The word to look for is "screenshot". Report every line of the entries below that has it.

Dataset excerpts
--- START ---
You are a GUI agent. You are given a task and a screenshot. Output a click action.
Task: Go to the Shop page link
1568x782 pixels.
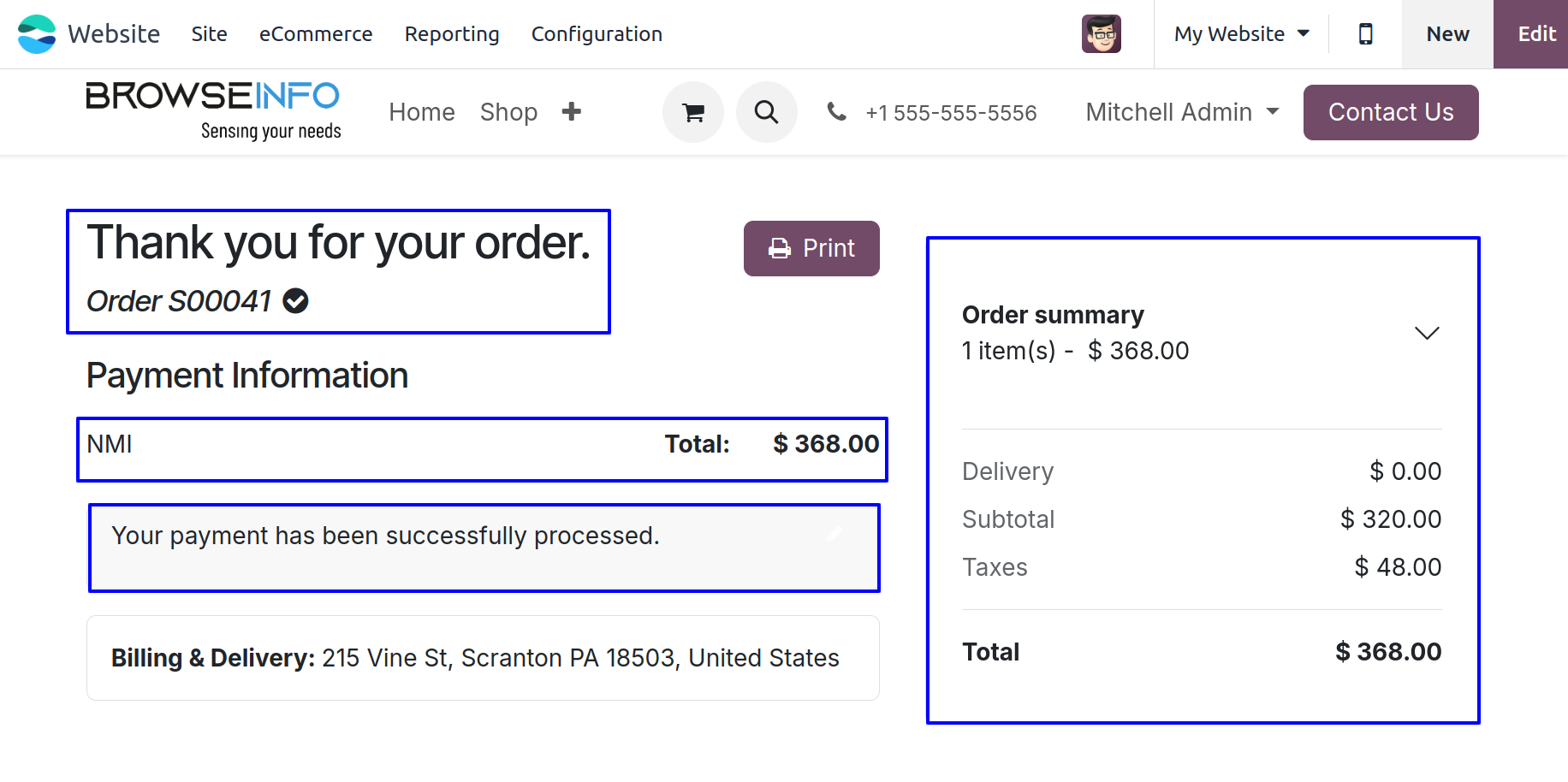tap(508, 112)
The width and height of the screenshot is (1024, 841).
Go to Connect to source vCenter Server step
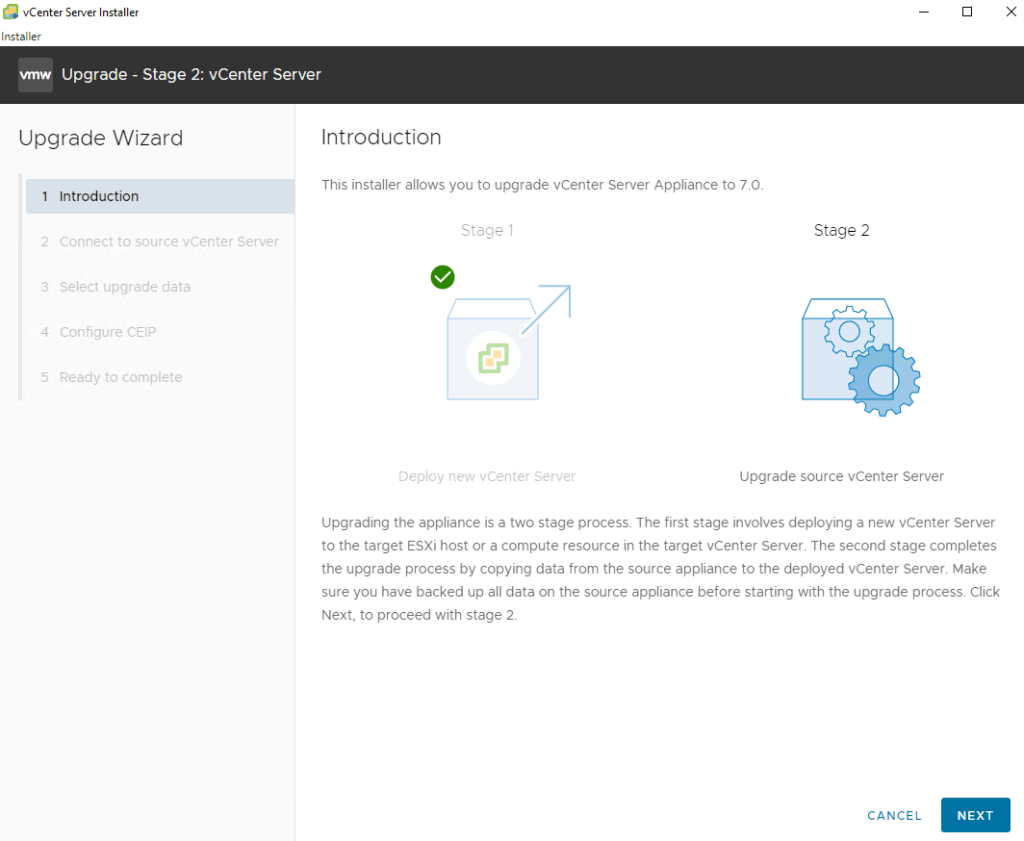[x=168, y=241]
--- END ---
Answer space –
You are a GUI agent. You are given a task and a screenshot. Output a click action.
The width and height of the screenshot is (1024, 841).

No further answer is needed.